# Aim of the exercise
Pull out every line of the data below that contains the string "screenshot".

# Record excerpts
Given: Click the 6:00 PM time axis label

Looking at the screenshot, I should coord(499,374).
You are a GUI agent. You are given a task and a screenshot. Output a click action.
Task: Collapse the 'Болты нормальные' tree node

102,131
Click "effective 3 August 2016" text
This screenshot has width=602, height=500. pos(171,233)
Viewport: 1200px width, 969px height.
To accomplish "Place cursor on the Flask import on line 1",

# Final result
Looking at the screenshot, I should coord(499,374).
You are a GUI agent. You are given a task and a screenshot. Output a click action.
This screenshot has width=602, height=500. pos(171,233)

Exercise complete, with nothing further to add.